Glass

General

• Prepared by cooling from liquid state without crystallization
• Glass is an amorphous solid without long range order or periodicity in atom arrangement.
• Glass temp (T\(_g\)) is dependent on heat/cooling rate and experimental method. No STD-conditions
• Silicates easily forms glasses.
• 3D network formation is important for glass to form
• Highly ionic materials does not form networked structures.
• Vitreous (glass-like) networks are isotropic.

Zachariasens rules

1. An Oxygen atom is at most linked to two other atoms.
2. The coordination polyhedra formed by oxygen around other atoms share corners, not edges or faces.
3. The coordination number of the other atom is small (<3/4 for M)
4. The polyhedra link up to form 3D networks. at least 3 corners of the polyhedra must be shared.

Crystallization VS Glass formation

Nucleation and growth (Hetero/homogeneous nucleation) Absence of nuclei or no growth -> Glass formation

• Many components facilitate glass formation
• Homogeneous nucleation: Nucleation rate I:
• \(I \propto e^{\frac{-(\Delta G_N + \Delta G_D)}{kT}}\)
  • \(\Delta G_N\) is free energy change for formation of nucleus (thermodynamic barrier for nucleation)
  • \(\Delta G_D\) is the kinetic barier for diffusion across the liquid-nucleus surface.
• Network modifiers: Na\(_2\)O, CaO, B\(_2\)O\(_3\), Takes corner of tetrahedron and cuts chain -> lower viscosity (\(\eta\))

Spherical nucleation

Critical radius (\(r^*\)): The size where \(\Delta G\) starts to decrease -> growth is favoured.

• At T just below T\(_m\), volume free energy (\(\Delta G_V\)) is smll -> large critical radius -> low probability of reaching \(r^*\).
• Decreasing T -> smaller critical radius which means larger survival probability
• \(\Delta G_N = 4/3 \pi r^3 \Delta G_V + 4 \pi r^2 \gamma\)
  • \(\gamma\) is crystal-melt interfacial energy
  • \(\Delta G_V\) is change in volume free energy per initial volume (which is negative)

Crystal growth

• Crystals grow at any T < T\(_m\) as long as a nuclei or crystal is present.
• Growth rates determined by thermodynamics and viscosity.
• Nucleation and growth will have maximums due to viscosity.
• 1ppm of glass can be crystal while still considered glass.

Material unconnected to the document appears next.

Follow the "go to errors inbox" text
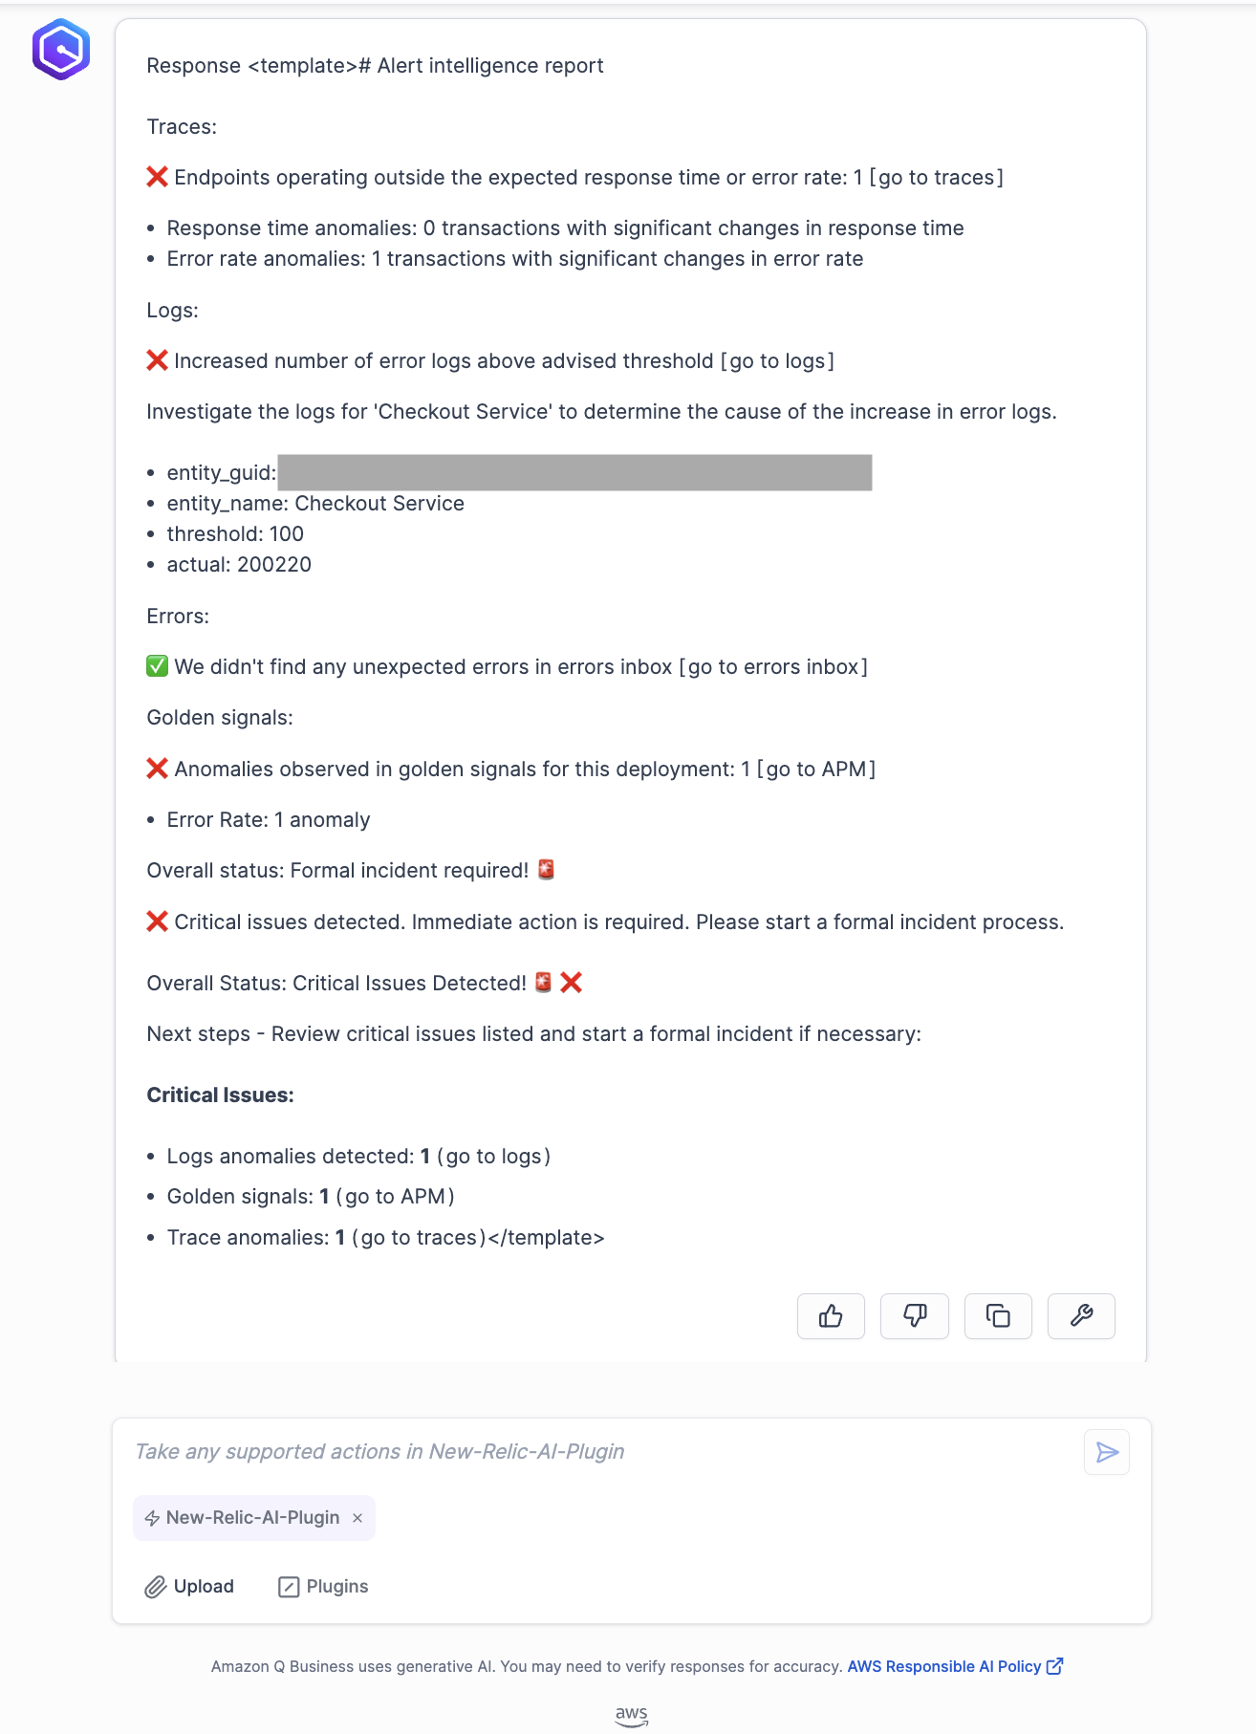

Crystallization system: Glass forming system:

Synthesis:

Raw materials -> Batching / mixing -> Batch melting -> Fining -> homogenization -> product Additives:

• Glass formers
• Network modifiers
• Colorants
• Finishing agents

Types

Glass ceramics

• Crystallization avoided in glass usually, but wanted here (to a degree)
• Glass ceramics get properties from crystal formation in a glass matrix (Figure below is not sintering, but temp high enough for small crystals to start growing)

Metallic glasses

• Chill-block melt-spinning of glass ribbons (10-50 mm wide, only mm thick)
• Droplet method (10\(^4\)K/s)
• Surface melting with laser or electron beam
• Ion mixing: Multi-layers interfused with scanning ion beam (eg Xe)
• Bulk:
  • >3 elements (High entropy alloy)
  • Big size differences (>12%)
  • Cooling: 10\(^5\)-10\(^6\) K/s
  • Negative heat of mixing
  • Metglass: Fe-Si-B, Fe-Ni-P-B
  • Used in golf clubs, bouncymetal

Borate glasses

• Many different building blocks
• Silicate + metal oxides: non-bridging oxygen atoms
• Borate + metal oxides: Converts planar BO\(_3\) to tetrahedral BO\(_4\).
• Modification of Glass#Zachariasens rules: A high percentage of network cations must have 3 anions.